Task goal:
Filter the data below for the string "Segurança" and copy each matching line.

Collected data entries:

======

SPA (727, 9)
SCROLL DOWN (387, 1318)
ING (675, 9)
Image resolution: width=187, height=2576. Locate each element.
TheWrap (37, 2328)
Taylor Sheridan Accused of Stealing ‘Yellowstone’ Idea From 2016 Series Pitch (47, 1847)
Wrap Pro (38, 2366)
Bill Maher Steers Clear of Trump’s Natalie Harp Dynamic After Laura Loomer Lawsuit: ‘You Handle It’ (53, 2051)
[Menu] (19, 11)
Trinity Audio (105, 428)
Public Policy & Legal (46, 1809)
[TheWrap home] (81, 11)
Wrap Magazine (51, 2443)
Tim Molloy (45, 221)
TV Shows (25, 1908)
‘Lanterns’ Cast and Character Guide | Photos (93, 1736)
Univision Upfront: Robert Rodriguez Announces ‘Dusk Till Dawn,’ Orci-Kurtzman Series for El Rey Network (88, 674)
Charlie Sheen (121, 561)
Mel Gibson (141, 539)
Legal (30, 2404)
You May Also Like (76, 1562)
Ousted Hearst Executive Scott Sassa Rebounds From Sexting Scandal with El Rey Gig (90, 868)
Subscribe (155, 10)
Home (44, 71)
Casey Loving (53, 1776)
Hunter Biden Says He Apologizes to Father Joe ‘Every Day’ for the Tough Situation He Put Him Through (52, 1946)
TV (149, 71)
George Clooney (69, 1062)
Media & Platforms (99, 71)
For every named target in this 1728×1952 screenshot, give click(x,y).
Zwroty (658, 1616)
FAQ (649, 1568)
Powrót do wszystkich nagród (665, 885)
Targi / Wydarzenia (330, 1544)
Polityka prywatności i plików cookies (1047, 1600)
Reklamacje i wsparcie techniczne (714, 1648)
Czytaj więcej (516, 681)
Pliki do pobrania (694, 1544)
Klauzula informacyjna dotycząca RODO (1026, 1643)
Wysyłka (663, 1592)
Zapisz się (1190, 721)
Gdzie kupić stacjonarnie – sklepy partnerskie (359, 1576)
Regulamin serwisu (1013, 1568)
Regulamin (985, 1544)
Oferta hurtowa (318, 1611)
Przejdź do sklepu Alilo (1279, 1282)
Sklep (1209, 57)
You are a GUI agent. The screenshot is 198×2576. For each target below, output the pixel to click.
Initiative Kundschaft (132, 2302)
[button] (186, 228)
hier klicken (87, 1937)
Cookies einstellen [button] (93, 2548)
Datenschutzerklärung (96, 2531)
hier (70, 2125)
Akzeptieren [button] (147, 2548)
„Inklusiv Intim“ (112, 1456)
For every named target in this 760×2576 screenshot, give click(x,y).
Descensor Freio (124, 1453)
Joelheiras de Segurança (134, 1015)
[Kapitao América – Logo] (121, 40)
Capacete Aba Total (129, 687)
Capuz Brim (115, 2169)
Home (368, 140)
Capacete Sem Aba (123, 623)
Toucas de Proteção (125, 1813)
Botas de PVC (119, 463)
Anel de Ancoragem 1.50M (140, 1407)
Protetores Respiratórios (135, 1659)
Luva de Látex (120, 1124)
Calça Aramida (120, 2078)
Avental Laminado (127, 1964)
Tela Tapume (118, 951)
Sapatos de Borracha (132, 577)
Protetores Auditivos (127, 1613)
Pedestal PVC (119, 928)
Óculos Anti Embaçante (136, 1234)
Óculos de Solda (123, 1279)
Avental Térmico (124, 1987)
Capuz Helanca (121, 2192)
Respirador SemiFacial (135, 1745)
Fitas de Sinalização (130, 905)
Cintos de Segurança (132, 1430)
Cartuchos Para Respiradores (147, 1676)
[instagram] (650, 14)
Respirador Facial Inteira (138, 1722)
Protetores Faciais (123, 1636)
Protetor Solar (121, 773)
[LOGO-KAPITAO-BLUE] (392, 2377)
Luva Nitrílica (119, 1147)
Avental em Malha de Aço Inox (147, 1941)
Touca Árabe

======

Task answer:
Joelheiras de Segurança (134, 1015)
Cintos de Segurança (132, 1430)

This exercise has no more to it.